Regulation of epidermal homeostasis through P2Y2 receptors

1 Previous studies have indicated a role for extracellular ATP in the regulation of epidermal homeostasis. Here we have investigated the expression of P2Y(2) receptors by human keratinocytes, the cells which comprise the epidermis. 2 Reverse transcriptase-polymerase chain reaction (RT-PCR) revealed expression of mRNA for the G-protein-coupled, P2Y(2) receptor in primary cultured human keratinocytes. 3 In situ hybridization studies of skin sections revealed that P2Y(2) receptor transcripts were expressed in the native tissue.

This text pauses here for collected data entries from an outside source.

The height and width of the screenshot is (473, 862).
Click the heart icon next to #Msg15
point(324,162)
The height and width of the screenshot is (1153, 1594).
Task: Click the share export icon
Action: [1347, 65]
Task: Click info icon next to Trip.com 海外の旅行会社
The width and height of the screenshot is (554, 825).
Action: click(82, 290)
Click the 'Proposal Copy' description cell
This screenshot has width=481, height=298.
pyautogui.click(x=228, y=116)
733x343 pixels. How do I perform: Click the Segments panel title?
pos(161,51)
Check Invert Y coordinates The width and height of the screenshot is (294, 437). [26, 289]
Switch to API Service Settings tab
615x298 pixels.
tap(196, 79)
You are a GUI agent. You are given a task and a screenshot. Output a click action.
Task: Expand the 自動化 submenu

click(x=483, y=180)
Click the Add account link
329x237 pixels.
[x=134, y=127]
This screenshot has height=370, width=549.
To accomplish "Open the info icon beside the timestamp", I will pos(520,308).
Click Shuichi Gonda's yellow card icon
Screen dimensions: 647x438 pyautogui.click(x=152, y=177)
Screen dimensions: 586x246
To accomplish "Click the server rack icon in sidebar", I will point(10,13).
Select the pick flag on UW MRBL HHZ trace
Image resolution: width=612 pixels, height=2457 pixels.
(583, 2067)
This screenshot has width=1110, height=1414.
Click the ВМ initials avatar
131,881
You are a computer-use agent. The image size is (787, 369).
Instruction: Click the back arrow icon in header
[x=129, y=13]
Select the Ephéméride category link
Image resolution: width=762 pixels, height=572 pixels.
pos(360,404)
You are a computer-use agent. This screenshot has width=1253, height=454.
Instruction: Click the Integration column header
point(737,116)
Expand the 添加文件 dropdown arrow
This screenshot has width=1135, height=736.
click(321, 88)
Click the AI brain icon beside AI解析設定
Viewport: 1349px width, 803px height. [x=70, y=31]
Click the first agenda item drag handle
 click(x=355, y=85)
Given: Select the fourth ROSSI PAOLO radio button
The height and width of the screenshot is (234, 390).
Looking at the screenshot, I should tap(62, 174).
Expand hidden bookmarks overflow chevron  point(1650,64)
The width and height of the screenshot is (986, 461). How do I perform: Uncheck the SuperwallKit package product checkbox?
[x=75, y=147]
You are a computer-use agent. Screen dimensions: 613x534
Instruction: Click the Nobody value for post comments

These studies demonstrated a striking pattern of localization of P2Y(2) receptor transcripts to the basal layer of the epidermis, the site of cell proliferation. 4 Increases in intracellular free Ca2+ concentration ([Ca2+](i)) in keratinocytes stimulated with ATP or UTP demonstrated the presence of functional P2Y receptors. 5 In proliferation studies based on the incorporation of bromodeoxyuridine (BrdU), ATP, UTP and ATP gamma S were found to stimulate the proliferation of keratinocytes. 6 Using a real-time firefly luciferase and luciferin assay we have shown that under static conditions cultured human keratinocytes release ATP. 7 These findings indicate that P2Y(2) receptors play a major role in epidermal homeostasis, and may provide novel targets for therapy of proliferative disorders of the epidermis, including psoriasis.